When fiction becomes fact

It must be nearly seven years now since I invented Julie and wrote my first book, The Art of Killing.

I’d always wanted to write, but one of the major difficulties with writing is getting started.  Finding a suitable beginning or catalyst for the whole story is one of the main challenges.  Somehow I had to kickstart Julie so she could take on her new role as an amateur investigator.  Eventually I hit upon the idea of her feeling bereft after her twins went away to university, and, to take her mind off things, she needed a new direction in life, or, in Julie’s terms, a paid job for the first time in years. But, while I could sympathise with Julie’s feelings of uselessness and rejection, this wasn’t something I’d actually experienced myself as my own daughter was still in her early years of secondary school.
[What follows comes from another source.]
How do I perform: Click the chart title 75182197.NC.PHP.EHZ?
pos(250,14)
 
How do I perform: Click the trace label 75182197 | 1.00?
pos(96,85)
The twins’ choice of university was entirely arbitrary, and Alice went to Nottingham while Mike went to Edinburgh.  Maybe I thought Julie’s sense of loss would be even greater because of the distance involved – after all, Julie lives in London, as I do, and Edinburgh is some four hundred miles away in another country, and just about (although not quite) as far away as it’s possible to go to university from London.

About a year ago we took my daughter on a tour of universities so she could decide which one suited her best. She liked York: it had the obligatory Fudge Kitchen and the city was interesting and in striking distance of the campus.  Her enthusiasm waned visibly (and audibly) when she saw Durham – no Fudge Kitchen and a small town centre, which was just too tame.  “It’s nice,” she said in deference to my feelings (I’m a Durham graduate), “but it’s not for me.”

Then we hit Edinburgh and her eyes lit up.  Edinburgh had everything: a Fudge Kitchen, a lively town centre, and the right university course.  She hadn’t even read The Art of Killing at this stage, so I can’t accuse her of copying Mike: it’s just pure coincidence, and last weekend we took her up there to embark on her university life.

Yesterday I was back home again and feeling just like Julie.  Of course I want my daughter to do the course that’s right for her, and it’s a natural progession to move away from home.  Edinburgh is only four hours away by train, so I can always pop up there, assuming she wants to see me.  But that doesn’t change the emptiness and feeling of job done.  My role in her life has been diminished and there’s a gap to fill.  Fortunately I’m not quite in the same situation as Julie because I consider that I have a full time job writing books and I now have plenty of time to crack on with my next murder mystery – actually, I’ve got two planned – and I’ve also got a round of social activities.  But it’s the little things which will catch me out – remembering to set the table for two, not three, in the evenings – and I’ve lost my favourite riding buddy.

But there’s also another extremely worrying aspect to all this.  As some one said the other day, once a person gets to Edinburgh, they tend to stay there well after their university career has ended.  And, I have to say, this is certainly true of Julie’s son Mike, so this could be something else I’ll have to face up to in four years’ time!

In the meantime, however, of course I’m delighted that my daughter is able to go to the university of her choice and I’m sure she will have a very happy and fulfilling time there.  Good luck Susanna!